This is a fork of Nvidia's RTXDI repo, to which I've added several experimental features, focused on implementing global illumination using virtual lights. The main features added are:
ReSTIR Geometry Sampling Global Illumination, or GSGI, is a global illumination technique which randomly samples points on geometry in the scene, creates virtual lights representing diffuse reflected radiance from those points, and then feeds those lights into the ReSTIR DI algorithm.
A more thorough description of how GSGI works can be found in this blog post.
ReSTIR Photon Mapping Global Illumination, or PMGI, is a global illumination technique which maps photons from lights in the scene, and creates virtual lights at the points they hit. Those virtual lights are then fed into the ReSTIR DI algorithm.
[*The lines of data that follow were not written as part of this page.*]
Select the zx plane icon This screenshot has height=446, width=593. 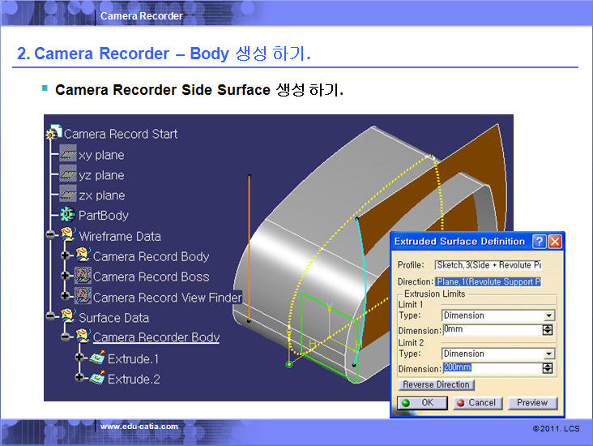pos(68,195)
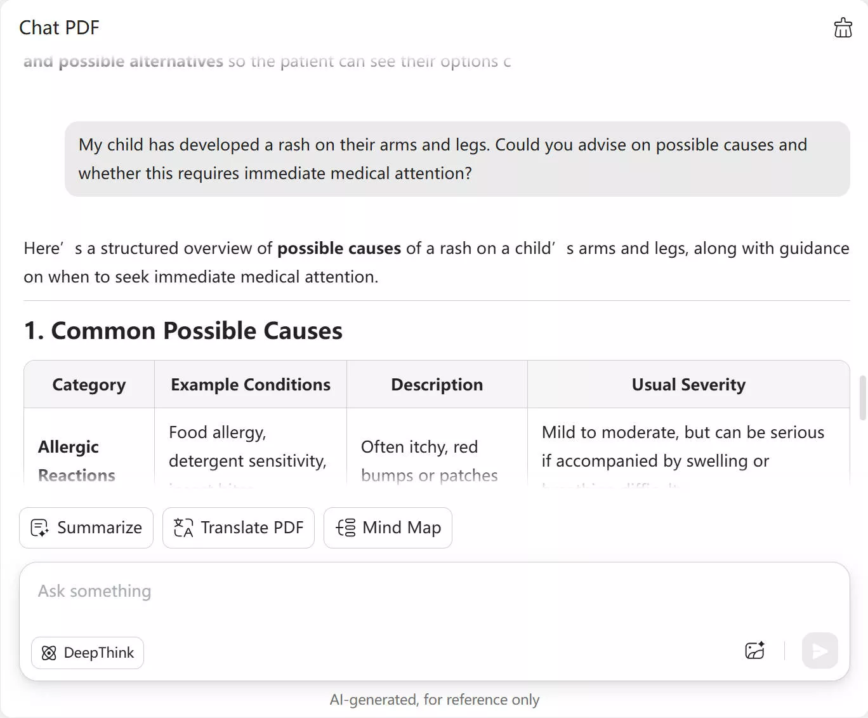The height and width of the screenshot is (718, 868).
Task: Click the clear chat broom icon
Action: pos(843,27)
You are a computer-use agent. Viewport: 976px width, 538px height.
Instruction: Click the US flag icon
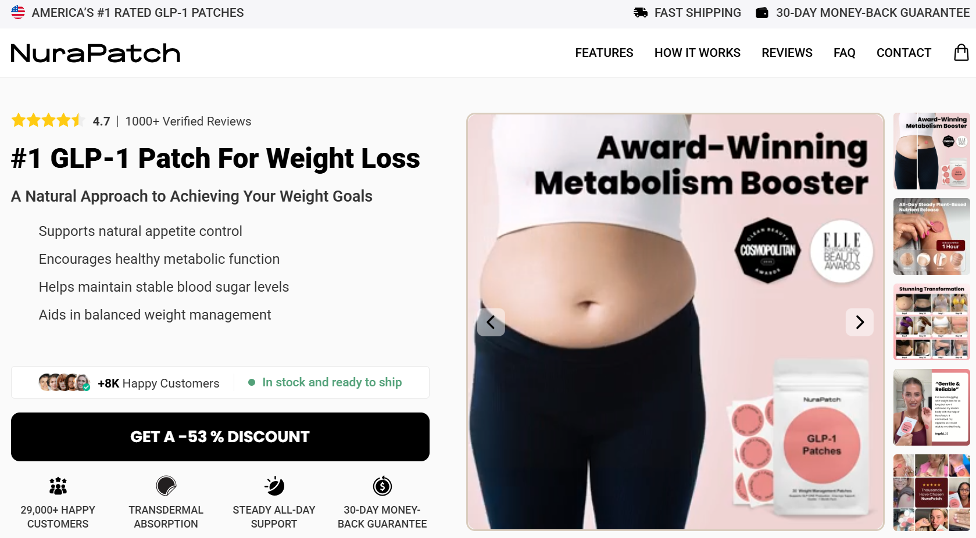point(18,12)
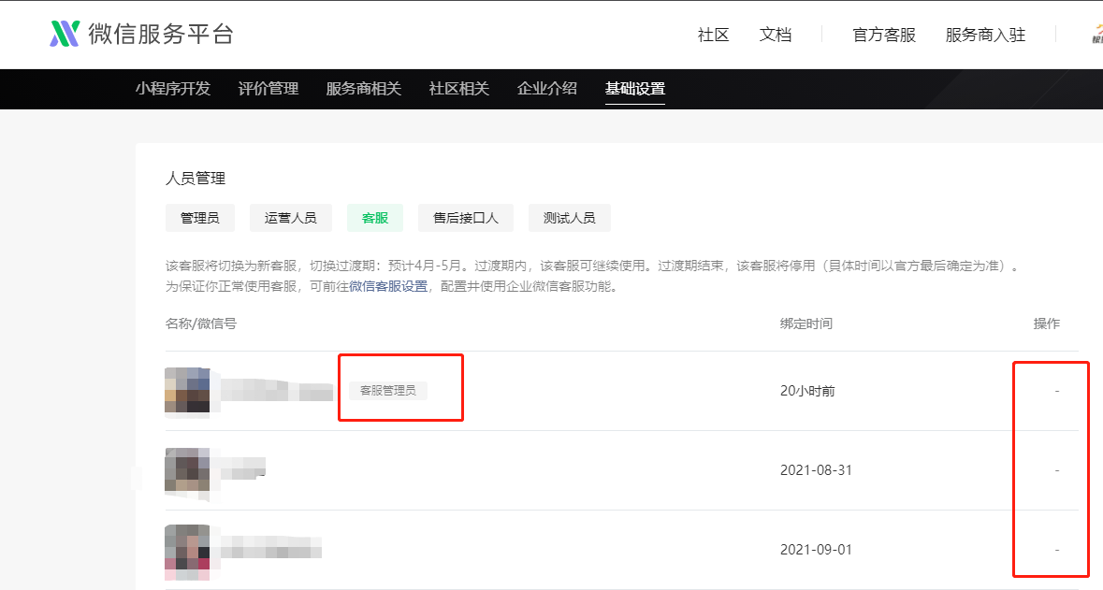Open the 评价管理 menu
This screenshot has width=1103, height=590.
click(268, 89)
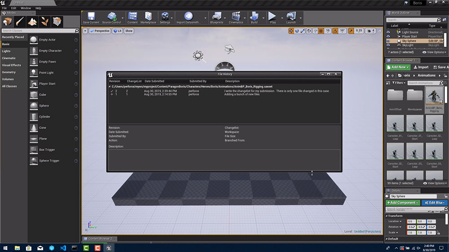The height and width of the screenshot is (252, 449).
Task: Open the Perspective viewport dropdown
Action: pos(99,31)
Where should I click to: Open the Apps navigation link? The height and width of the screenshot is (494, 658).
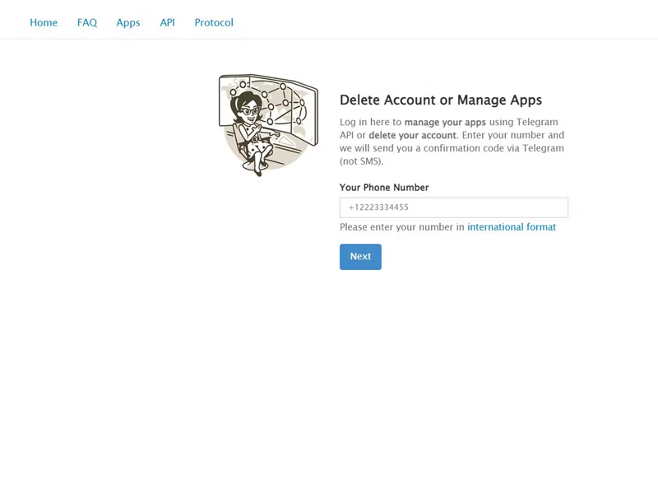tap(128, 23)
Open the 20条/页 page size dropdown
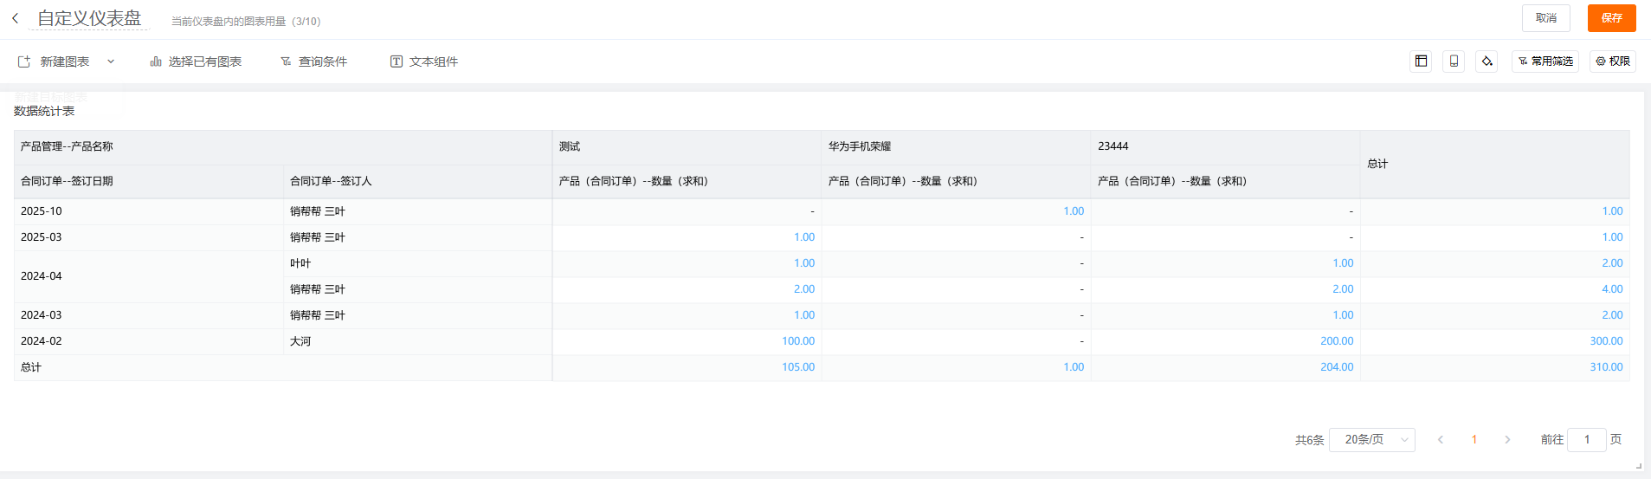Screen dimensions: 1651x479 [x=1371, y=440]
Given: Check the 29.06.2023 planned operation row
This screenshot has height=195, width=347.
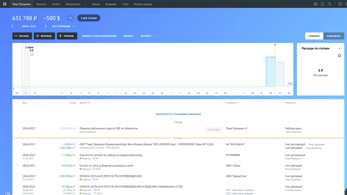Looking at the screenshot, I should [x=18, y=128].
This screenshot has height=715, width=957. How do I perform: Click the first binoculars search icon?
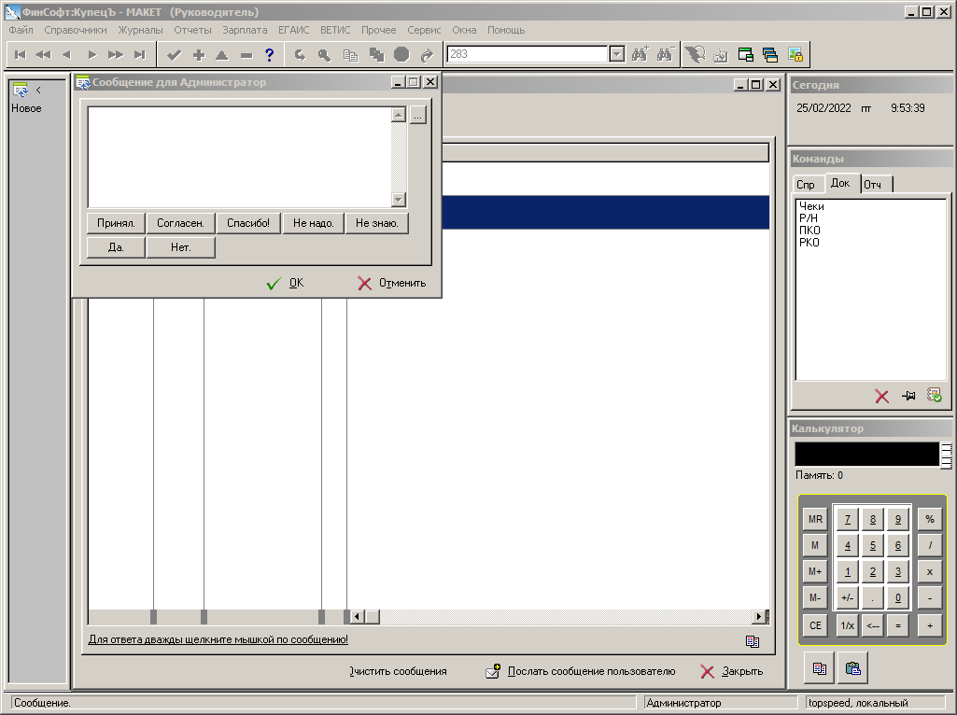(x=640, y=55)
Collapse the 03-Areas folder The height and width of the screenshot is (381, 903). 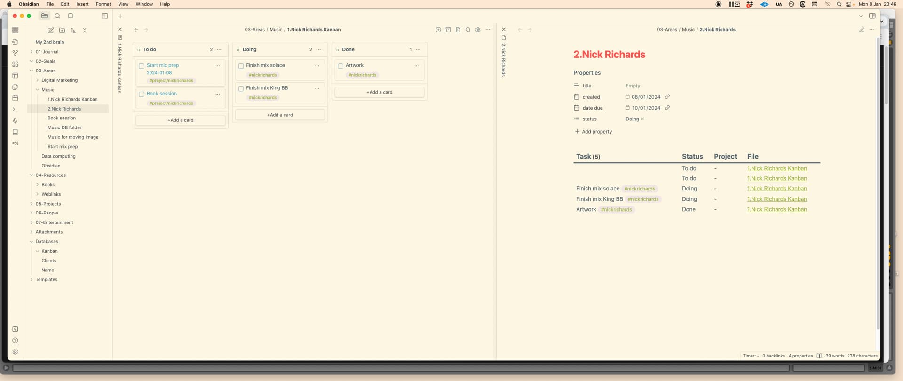(32, 71)
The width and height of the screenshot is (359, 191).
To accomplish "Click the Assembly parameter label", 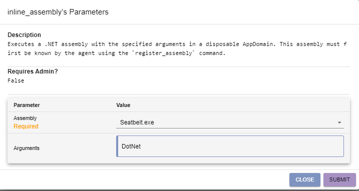I will click(x=25, y=119).
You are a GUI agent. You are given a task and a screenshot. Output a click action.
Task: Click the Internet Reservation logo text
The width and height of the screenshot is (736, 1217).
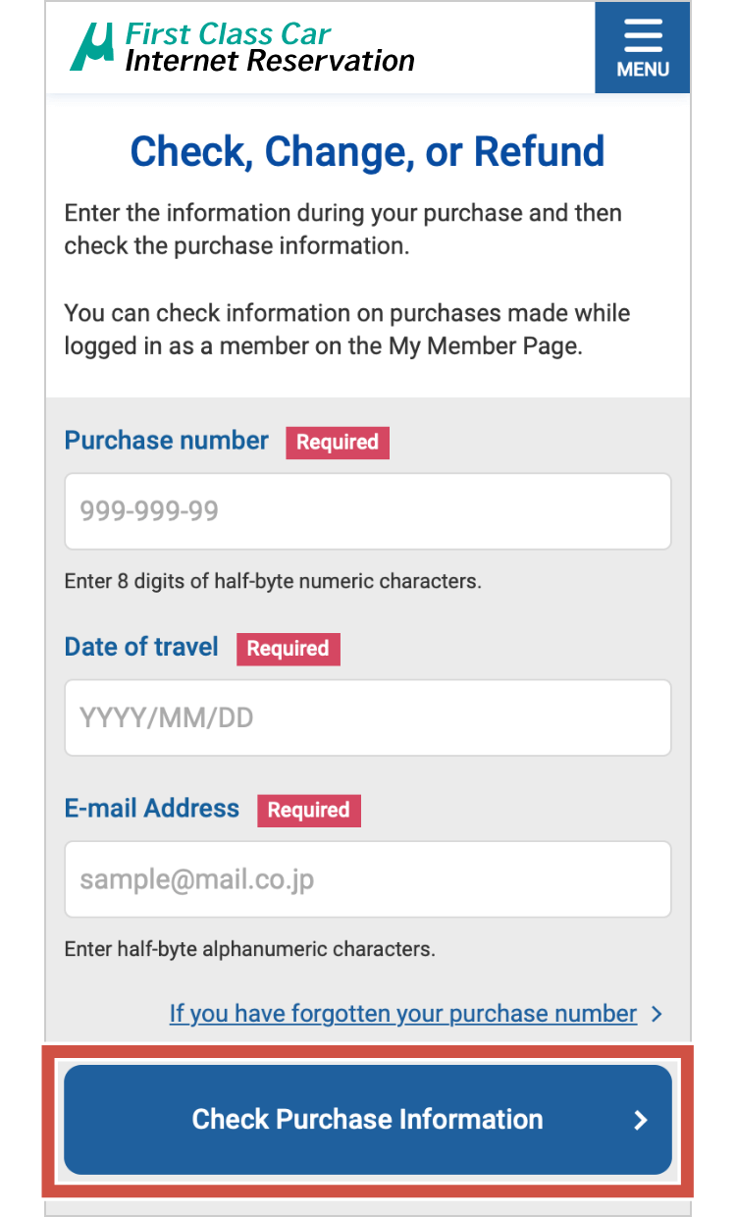pos(270,61)
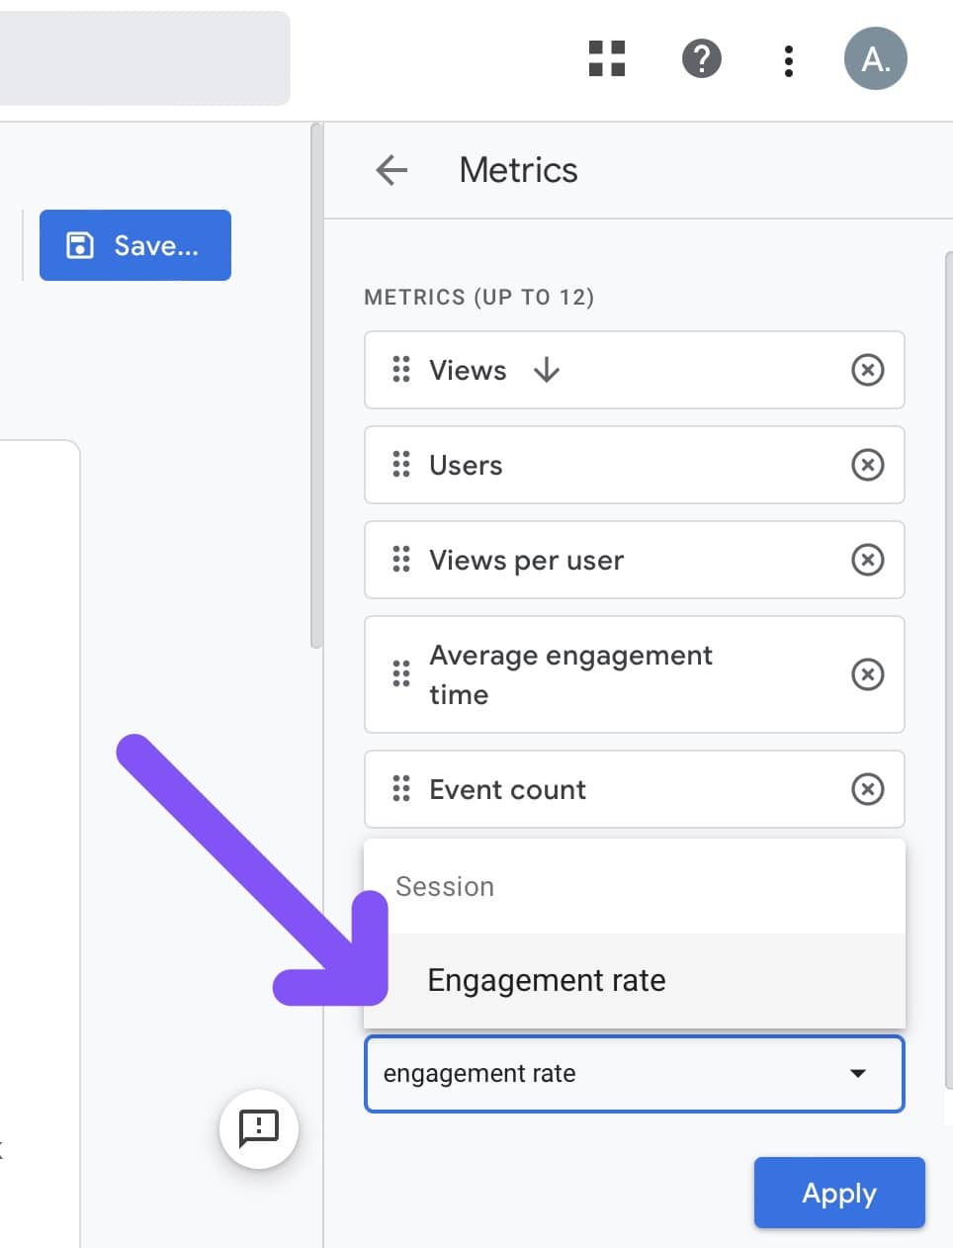Open the feedback chat bubble icon
Screen dimensions: 953x1248
click(257, 1129)
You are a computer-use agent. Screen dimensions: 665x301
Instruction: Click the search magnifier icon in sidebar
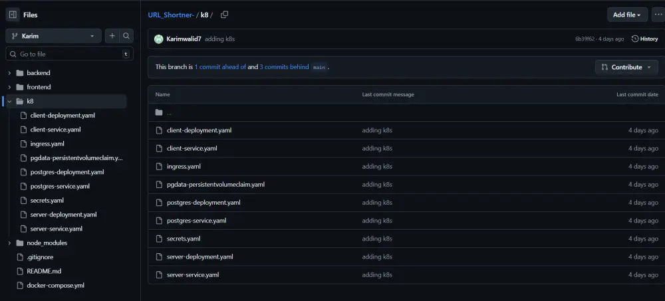point(126,36)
A blog post will be added in the future describing PMGI in more detail.
ReGIR is an exsiting technique (implemented in RTXDI) which improves the quality of initial samples used by ReSTIR by presampling lights for cells arranged in a grid structure. Directional ReGIR modifies this by storing samples within those cells according to the direction of the light source. This allows the initial samples to be chosen based on the BRDF of each pixel, with the goal of increasing the quality of initial samples, particularly for specular lighting.
A blog post will be added describing Directional ReGIR in more detail in the future.
Version 2.2.0.
RTX Dynamic Illumination is a framework that facilitates the implementations of efficient direct light sampling in real-time renderers. It is based on the ReSTIR algorithm published in the paper called "Spatiotemporal reservoir resampling for real-time ray tracing with dynamic direct lighting" by B. Bitterli et al.
Starting with version 2.0, RTXDI also includes ReSTIR GI functionality, which allows applications to apply importance resampling to indirect illumination rendered using path tracing. For more information about the indirect illumination algorithm, see the paper called "ReSTIR GI: Path Resampling for Real-Time Path Tracing" by Y. Ouyang et al. The feature is described in more detail in this document.
For more information about RTXDI, see the NVIDIA Developer Page.
rtxdi-runtime is a submodule that contains the integrable runtime sources that are meant to be included in the application build:
rtxdi-runtime/include/rtxdihas the include files, both for host code and for shadersrtxdi-runtime/include/rtxdi/DIResamplingFunctions.hlsliandrtxdi-runtime/include/rtxdi/GIResamplingFunctions.hlsliare the main shader includes that contain the resampling implementationsrtxdi-runtime/srchas the host code with various utility functions for setting up the parameters and resources for resampling
src contains the sample application host code.
shaders contains the sample application shaders.
donut is a submodule structure with the "Donut" rendering framework used to build the sample apps.
NRD is a submodule with the "NRD" denoiser library.
DLSS is a submodule with the Deep Learning Super-Sampling SDK.
rtxdi-assets is a submodule containing the RTXDI SDK Sample Assets.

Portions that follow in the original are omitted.